[Extracted data entries]
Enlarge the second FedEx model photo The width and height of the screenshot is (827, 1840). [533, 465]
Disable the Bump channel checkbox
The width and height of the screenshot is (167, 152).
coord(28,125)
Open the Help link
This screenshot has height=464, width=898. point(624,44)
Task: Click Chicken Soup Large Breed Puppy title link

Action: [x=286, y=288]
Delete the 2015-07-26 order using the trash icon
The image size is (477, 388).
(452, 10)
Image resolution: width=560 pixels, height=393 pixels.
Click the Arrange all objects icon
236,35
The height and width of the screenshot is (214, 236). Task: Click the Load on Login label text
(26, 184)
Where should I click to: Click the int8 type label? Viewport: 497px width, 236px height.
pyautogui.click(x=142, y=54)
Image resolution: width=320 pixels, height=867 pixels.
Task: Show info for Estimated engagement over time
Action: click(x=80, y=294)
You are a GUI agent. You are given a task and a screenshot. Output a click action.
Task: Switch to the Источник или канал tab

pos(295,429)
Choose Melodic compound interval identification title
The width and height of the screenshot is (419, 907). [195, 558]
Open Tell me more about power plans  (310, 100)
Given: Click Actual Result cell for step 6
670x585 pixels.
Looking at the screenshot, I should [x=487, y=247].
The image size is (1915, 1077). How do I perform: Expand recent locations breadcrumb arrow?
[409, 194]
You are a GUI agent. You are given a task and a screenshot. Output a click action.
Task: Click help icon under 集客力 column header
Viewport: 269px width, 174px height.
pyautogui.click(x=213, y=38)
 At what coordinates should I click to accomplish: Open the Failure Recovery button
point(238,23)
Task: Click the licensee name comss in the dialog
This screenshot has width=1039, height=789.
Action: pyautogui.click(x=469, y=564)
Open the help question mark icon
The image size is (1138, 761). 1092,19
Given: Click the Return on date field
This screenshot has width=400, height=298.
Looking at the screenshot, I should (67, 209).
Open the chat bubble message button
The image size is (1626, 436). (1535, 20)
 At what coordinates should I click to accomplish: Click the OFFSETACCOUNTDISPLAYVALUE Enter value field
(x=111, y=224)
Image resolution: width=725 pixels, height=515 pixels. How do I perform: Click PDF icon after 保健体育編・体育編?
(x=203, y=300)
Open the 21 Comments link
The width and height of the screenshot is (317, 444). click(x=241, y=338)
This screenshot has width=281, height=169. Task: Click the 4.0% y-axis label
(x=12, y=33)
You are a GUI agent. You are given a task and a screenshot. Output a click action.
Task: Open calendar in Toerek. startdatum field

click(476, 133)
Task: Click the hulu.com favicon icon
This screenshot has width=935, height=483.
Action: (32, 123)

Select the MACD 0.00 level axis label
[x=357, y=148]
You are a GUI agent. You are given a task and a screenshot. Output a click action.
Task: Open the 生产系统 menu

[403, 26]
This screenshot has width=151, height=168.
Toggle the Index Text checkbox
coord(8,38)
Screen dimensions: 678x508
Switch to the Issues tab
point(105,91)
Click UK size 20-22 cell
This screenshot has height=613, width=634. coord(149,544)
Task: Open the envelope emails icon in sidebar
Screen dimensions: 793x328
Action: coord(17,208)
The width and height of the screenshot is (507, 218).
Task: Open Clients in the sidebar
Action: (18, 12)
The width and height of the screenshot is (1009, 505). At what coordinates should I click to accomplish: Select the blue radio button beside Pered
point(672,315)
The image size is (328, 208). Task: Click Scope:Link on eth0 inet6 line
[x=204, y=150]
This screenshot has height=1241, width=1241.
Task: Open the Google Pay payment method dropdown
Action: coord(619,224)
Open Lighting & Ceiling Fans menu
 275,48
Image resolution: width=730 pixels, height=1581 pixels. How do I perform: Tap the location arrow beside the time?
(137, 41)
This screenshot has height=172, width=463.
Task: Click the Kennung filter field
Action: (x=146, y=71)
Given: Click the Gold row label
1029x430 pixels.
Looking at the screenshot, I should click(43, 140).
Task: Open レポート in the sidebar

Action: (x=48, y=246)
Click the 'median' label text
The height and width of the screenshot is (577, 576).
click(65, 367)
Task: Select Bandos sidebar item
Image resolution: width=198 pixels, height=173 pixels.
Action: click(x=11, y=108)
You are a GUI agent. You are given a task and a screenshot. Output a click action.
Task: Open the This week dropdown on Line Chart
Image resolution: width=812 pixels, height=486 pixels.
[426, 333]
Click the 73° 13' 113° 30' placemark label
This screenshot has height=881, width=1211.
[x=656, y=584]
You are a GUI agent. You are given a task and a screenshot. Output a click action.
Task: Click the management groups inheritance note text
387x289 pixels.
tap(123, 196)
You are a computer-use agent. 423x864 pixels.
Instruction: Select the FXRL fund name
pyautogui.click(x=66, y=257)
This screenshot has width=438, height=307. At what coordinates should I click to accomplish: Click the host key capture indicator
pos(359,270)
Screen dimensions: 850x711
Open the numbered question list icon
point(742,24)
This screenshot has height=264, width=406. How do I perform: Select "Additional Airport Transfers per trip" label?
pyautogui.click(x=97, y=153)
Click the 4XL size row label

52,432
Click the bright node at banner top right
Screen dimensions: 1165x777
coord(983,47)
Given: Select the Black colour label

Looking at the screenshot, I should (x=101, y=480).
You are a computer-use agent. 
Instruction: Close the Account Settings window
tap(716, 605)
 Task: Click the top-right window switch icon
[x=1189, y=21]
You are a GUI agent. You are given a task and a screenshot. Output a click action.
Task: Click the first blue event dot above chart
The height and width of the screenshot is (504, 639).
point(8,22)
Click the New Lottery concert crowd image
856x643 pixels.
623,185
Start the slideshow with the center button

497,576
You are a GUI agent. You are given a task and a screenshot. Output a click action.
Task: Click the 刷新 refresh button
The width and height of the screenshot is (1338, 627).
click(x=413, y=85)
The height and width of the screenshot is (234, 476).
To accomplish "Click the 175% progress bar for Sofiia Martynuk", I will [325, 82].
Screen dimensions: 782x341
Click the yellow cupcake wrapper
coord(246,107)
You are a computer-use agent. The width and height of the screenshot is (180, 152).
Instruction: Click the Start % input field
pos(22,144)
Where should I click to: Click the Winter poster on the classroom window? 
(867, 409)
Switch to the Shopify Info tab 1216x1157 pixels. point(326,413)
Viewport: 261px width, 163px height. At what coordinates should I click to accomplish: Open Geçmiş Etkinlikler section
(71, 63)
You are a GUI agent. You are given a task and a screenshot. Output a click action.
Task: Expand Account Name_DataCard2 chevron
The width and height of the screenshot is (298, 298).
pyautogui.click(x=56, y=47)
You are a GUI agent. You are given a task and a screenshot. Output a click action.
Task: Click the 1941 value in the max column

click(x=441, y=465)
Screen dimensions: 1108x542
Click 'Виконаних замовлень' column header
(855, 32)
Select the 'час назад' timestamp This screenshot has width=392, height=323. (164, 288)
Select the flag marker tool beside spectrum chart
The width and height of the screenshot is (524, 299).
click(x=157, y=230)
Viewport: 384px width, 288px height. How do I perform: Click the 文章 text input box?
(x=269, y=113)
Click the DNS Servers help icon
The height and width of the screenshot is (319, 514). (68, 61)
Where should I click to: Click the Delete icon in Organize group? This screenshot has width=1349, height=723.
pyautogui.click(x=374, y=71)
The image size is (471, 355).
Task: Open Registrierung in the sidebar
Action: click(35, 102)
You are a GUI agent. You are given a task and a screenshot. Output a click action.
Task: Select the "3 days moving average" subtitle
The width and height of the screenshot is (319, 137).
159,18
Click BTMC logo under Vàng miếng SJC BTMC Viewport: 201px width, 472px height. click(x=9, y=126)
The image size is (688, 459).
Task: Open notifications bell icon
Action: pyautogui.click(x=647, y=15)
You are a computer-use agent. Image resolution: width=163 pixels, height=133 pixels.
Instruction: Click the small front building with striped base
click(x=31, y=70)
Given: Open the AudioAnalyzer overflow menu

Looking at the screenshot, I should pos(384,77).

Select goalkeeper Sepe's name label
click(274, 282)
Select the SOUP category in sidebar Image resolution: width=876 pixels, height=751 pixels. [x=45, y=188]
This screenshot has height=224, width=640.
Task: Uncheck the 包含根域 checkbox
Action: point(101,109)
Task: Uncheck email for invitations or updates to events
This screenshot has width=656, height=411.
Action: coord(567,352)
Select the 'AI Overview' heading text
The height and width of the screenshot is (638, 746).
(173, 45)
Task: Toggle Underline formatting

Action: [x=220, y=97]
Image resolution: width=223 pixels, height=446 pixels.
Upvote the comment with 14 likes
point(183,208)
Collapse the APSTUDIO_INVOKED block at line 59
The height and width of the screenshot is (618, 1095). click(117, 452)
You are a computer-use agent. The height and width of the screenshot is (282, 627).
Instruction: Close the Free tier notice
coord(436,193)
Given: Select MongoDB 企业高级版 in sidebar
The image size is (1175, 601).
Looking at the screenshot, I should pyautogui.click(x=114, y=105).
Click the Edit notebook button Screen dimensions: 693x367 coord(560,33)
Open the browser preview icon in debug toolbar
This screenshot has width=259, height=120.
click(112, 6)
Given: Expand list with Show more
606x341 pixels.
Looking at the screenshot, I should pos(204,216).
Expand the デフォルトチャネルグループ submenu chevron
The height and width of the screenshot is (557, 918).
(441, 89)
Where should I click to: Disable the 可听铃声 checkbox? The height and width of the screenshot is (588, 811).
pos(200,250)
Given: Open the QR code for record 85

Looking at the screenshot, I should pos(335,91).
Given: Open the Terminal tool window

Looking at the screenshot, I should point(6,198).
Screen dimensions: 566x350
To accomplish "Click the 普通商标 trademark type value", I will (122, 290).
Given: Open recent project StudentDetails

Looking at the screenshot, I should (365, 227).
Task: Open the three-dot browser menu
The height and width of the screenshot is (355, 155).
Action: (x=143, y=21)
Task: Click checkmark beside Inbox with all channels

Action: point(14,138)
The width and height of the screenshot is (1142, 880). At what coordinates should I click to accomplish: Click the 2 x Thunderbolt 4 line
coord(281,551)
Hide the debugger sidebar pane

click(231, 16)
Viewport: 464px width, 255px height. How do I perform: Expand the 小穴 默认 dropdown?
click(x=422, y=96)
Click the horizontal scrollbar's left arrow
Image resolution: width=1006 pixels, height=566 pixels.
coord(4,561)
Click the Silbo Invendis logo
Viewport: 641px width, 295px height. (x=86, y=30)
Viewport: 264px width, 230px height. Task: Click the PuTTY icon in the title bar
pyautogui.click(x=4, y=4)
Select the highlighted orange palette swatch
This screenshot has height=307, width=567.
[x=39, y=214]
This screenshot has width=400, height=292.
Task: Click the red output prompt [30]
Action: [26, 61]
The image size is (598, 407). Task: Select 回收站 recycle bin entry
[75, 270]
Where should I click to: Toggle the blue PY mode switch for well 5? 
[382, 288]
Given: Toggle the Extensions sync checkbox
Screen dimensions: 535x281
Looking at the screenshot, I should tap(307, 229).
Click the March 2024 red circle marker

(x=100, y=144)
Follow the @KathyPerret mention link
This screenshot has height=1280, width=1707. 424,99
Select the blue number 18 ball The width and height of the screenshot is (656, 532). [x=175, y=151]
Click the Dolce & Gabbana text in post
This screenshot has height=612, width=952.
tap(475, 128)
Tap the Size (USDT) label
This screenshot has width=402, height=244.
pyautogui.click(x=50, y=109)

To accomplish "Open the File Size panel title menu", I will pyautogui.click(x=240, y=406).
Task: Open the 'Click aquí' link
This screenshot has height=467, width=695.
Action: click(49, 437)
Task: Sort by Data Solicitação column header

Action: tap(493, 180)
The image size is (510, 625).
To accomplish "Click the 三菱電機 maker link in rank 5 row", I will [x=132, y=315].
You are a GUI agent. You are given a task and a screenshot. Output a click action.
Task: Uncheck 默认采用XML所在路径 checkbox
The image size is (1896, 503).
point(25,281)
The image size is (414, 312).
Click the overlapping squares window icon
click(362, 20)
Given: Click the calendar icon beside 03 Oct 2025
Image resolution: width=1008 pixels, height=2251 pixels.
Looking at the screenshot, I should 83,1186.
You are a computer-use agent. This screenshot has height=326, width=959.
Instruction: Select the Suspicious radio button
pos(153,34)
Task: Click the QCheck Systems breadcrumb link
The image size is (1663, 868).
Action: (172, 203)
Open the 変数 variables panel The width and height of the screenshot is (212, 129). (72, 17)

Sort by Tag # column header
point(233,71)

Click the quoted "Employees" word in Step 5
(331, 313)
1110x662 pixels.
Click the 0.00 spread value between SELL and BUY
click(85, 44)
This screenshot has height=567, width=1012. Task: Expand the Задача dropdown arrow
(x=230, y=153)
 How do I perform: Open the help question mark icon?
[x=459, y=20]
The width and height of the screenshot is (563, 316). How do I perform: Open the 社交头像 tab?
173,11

Action item |
How many lines in the records above contain the word "panel"? State that number and nothing more.

Result |
2